Sai Madhurika Mamunuru

Published journal articles


Mamunuru, Sai Madhurika, Anand Shrivastava, and Arjun Jayadev. “Social networks and experienced inequality.” Journal of Economic Behavior & Organization 229 (2025): 106799.

Traditional measures of inequality, such as the Gini coefficient, involve pairwise comparisons across all members of a given population. But, most people possess information about, and therefore experience inequality in comparison to, only a subset of the population. In this paper, we provide simple axioms to describe inequality as experienced in social networks. We propose an index to measure aggregate experienced inequality that is consistent with these axioms. We then compute the Gini coefficient and ‘experienced inequality’ in 75 villages in Karnataka, India. We show that for a given wealth distribution, the social network could either accentuate or diminish experienced inequality. We show, first analytically and then empirically, how this can happen with respect to two network properties. Firstly, wealth-based homophily is negatively associated with experienced inequality. Secondly, caste-based homophily is negatively associated with experienced inequality when within-caste inequality is less than the overall Gini coefficient (and positively associated when the opposite is true).



Girardi, Daniele, Sai Madhurika Mamunuru, Simon D. Halliday, and Samuel Bowles. “Does studying economics make you selfish?.” Southern Economic Journal 90, no. 3 (2024): 792-814.

It is widely held that studying economics makes you more selfish and politically conservative. We use a difference-in-differences strategy to disentangle the causal impact of economics education from selection effects. We estimate the effect of four different intermediate microeconomics courses on students’ experimentally elicited social preferences and beliefs about others, and policy opinions. We find no discernible effect of studying economics (whatever the course content) on self-interest or beliefs about others’ self-interest. Results on policy preferences also point to little effect, except that economics may make students somewhat less opposed to highly restrictive immigration policies.
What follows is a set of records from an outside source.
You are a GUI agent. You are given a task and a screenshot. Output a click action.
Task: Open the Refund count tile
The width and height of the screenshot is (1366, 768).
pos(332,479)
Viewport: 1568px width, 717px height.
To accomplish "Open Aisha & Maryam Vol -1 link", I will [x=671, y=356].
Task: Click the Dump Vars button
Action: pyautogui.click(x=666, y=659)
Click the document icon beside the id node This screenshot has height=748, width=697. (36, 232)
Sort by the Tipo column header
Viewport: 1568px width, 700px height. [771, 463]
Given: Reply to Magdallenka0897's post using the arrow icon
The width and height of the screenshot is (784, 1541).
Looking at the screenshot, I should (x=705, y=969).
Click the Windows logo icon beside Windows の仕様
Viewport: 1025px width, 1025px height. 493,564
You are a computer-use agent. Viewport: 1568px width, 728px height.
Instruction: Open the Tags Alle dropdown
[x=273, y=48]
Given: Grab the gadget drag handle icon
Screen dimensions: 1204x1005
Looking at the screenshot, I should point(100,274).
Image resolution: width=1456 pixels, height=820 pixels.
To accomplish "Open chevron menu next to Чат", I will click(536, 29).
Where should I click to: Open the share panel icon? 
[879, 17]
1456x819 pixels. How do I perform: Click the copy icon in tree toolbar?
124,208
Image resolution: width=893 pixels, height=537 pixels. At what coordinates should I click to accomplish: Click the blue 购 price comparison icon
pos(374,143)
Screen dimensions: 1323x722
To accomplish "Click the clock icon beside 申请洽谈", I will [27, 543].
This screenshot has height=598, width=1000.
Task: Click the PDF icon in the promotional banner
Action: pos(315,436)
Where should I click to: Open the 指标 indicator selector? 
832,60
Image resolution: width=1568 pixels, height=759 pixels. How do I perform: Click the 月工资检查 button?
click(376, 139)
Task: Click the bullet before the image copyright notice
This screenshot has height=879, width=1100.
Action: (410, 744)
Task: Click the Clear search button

Page-Hoongrajok, Amanda, and Sai Madhurika Mamunuru. “Approaches to Intermediate Microeconomics.” Eastern Economic Journal 49, no. 3 (2023): 368-390.

While there is a standard Walrasian approach to teaching intermediate microeconomics, there is no such template for instructors that want to go beyond this conventional framework. This paper’s purpose is to assist instructors with developing intermediate microeconomics courses that go beyond the Walrasian model, reflect the real world, incorporate advances in economics research, and are pedagogically inclusive. First, we develop a taxonomy of existing approaches to help instructors identify which approach best fits their intellectual and teaching philosophy. Next, we offer two detailed and vetted course design examples within this taxonomy. We then summarize the textbooks, topics, and assignments typically used in courses that cover more than the conventional Walrasian model.



Working papers


Mamunuru, Sai Madhurika. “Social status and women’s work in urban India.” Revise and resubmit at Women’s Studies International Forum.

In rural India, where landed, upper-caste women traditionally did not perform wage work, female labor force non-participation signals social status. In this paper I explore the ways in which urban India may be different given that urban India has more industrial variety and a greater concentration of high-skilled jobs. I propose that the relationship between female labor force participation and familial social status depends on the kinds of jobs women can access. Indicators of social status – household wealth, education, and caste – are all positively correlated with female participation in well-paying, high-skilled occupations, and negatively correlated with female participation in low and medium-skilled occupations. I cite three separate but interrelated reasons for this. First, high wages and other favorable job characteristics might incentivize female labor force participation even with high or improving socio-economic status. Second, high-skilled jobs accrue social respect rather than signal financial need. Third, women of a high social status have greater access to well-paying jobs because of social networks and higher college graduation rates.



Halliday, Simon D., and Sai Madhurika Mamunuru. “Updating our approach to Intermediate Microeconomics.” Condtionally accepted at The American Economist.

Symposia in the Journal of Economic Literature and the Journal of Economics Education have considered what should be taught in the introductory economics classroom. Scaling that question up to the major as a whole involves a discussion of the competencies that a graduate with an economics major ought to have. Within this discussion, relatively less attention is devoted to what and how economic theory should be taught to economics majors. Here, we focus on a class in intermediate microeconomic theory. We discuss how the content and emphasis of the course could be modified to (a) more closely reflect what economists do, (b) respond to–though not determined by–the changing interests of economics majors, and (c) be more inclusive. Specifically, we argue that instructors could take a more intuitive, problem-centered approach to teaching microeconomic theory and prioritize discussion of strategic interactions, social preferences, incomplete information, and common pool resource problems.



Work in progress


Ralston, Jason, and Sai Madhurika Mamunuru. “Network structure and inequality in the Public Goods Game.”

Page-Hoongrajok, Amanda, and Sai Madhurika Mamunuru. “AI chatbots and economics pedagogy.”